- Hangul: 부활남: 더 레드
- Hanja: 復活男: 더 레드
- RR: Buhwallam: deo redeu
- MR: Puhwallam: tŏ redŭ
- Directed by: Baek Jong-yul
- Written by: Kang Sun-joo; Park Sung-shin;
- Based on: Reawakened Man [ko] by Chae Yong-taek; Kim Jae-han;
- Produced by: Syd Lim
- Starring: Koo Kyo-hwan; Shin Seung-ho; Kang Ki-young; Kim Si-a; Kim Sung-ryung;
- Music by: Primary
- Production company: Yong Film
- Distributed by: Lotte Entertainment
- Release date: September 30, 2026;
- Running time: 101 minutes
- Country: South Korea
- Language: Korean

= Reawaken Man: The Red =

Upcoming film by Baek Jong-yul

Reawaken Man: The Red is an upcoming South Korean action fantasy film based on the webtoon Reawakened Man by Chae Yong-taek and Kim Jae-han. Written by Kang Sun-joo and Park Sung-shin and directed by Baek Jong-yul, the film centers on Seok Hwan (Koo Kyo-hwan), an unemployed man whose sole qualification is baseless self-confidence. When he learns he can come back to life 72 hours after death, he is pursued by an unknown entity. Distributed by Lotte Entertainment, it is scheduled to be released theatrically on September 30, 2026.

==Cast==
- Koo Kyo-hwan as Seok Hwan
- Shin Seung-ho as Black
- Kang Ki-young as Young-ha
- Kim Si-a as Ye-rin
- Kim Sung-ryung as Mi-ju

==Production==
===Development===
In October 2017, Yong Film representative Lim Seung-yong attended the Webtoon Universe Super String Project and stated his intention to adapt YLAB's webtoon Reawakened Man into a movie for a planned 2020 theatrical release. In a 2019 interview, Lim Seung-yong stated that the script for the film was being written and that Baek Jong-yul would be the director. The following year, Lim stated that the film adapted only one-third of the original webtoon, with the remainder expanded through new narratives. While the webtoon focuses on humans being resurrected, the film depicts a post-Homo sapiens species emerging and waging war. In 2023, Giantstep signed a VFX production contract with CJ ENM Studios for the film, totaling billion. The film was developed under the working title New Generation War: Reawakened Man. Produced by Yong Film, the production company behind The Handmaiden (2016), and The Beauty Inside (2015), the film is co-written by Kang Sun-joo and Park Sung-shin.

===Casting===

The main cast at the press conference. From left: Kang Ki-young, Shin Seung-ho, Kim Si-a, and Koo Kyo-hwan.

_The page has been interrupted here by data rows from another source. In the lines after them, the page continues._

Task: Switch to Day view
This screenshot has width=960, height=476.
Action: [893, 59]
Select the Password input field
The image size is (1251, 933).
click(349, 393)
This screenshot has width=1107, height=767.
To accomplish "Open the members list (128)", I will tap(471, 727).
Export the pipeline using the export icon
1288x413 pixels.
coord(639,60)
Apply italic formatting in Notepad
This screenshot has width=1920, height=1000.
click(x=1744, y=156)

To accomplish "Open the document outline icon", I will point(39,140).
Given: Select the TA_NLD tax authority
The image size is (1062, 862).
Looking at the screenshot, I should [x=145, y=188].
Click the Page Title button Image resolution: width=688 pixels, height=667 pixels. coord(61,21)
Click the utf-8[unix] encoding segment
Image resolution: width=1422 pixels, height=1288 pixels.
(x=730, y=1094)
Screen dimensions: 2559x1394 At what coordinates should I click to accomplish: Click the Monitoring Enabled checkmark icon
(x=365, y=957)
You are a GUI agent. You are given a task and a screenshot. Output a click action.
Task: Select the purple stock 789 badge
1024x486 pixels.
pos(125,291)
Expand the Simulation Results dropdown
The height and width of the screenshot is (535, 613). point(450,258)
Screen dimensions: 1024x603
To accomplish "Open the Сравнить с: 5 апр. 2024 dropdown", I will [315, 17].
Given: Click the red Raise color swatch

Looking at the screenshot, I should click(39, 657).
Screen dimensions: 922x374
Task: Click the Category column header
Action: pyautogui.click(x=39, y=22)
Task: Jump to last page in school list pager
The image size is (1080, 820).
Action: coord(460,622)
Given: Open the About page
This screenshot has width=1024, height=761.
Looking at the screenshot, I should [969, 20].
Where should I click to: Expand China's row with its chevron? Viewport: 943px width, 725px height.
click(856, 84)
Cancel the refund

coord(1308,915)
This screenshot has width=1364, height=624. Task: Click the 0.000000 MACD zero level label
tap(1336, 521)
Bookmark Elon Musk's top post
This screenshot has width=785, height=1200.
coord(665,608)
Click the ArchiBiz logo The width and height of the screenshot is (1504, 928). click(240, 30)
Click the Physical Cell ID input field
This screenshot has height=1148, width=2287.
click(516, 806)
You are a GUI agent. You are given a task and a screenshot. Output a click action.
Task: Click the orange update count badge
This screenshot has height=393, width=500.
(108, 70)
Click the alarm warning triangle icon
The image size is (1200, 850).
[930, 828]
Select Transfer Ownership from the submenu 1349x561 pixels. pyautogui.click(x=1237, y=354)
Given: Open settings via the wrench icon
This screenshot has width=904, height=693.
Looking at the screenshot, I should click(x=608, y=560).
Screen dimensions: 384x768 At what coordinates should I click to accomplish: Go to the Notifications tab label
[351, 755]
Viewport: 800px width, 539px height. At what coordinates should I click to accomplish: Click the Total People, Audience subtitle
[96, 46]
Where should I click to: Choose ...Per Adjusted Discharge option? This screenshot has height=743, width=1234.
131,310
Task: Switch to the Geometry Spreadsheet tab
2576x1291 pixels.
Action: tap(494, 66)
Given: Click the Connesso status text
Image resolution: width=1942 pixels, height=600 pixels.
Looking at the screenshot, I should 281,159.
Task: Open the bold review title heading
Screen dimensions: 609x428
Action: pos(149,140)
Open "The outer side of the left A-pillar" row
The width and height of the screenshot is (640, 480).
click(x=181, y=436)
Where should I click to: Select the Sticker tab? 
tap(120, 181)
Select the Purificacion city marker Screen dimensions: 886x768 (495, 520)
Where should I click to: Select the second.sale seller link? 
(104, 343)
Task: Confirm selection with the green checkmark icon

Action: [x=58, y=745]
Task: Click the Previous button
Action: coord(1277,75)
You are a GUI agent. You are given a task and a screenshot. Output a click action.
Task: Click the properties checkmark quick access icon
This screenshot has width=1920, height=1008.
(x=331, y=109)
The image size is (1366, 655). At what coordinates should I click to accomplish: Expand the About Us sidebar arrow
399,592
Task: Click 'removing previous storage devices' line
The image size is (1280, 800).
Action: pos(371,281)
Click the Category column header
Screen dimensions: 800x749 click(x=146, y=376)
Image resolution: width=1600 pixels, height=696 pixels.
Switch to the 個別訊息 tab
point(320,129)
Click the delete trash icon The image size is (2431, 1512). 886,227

In April 2022, Koo Kyo-hwan was set to star as the title character, Seok Hwan, the Reawaken Man. In May 2023, Kang Ki-young and Shin Seung-ho were reportedly cast. The following month, it was officially confirmed that Koo Kyo-hwan, Shin Seung-ho, Kang Ki-young, Kim Si-a, and Kim Sung-ryung would star as the leads.

===Filming===
Principal photography began on May 7, 2023, and was concluded in November of the same year.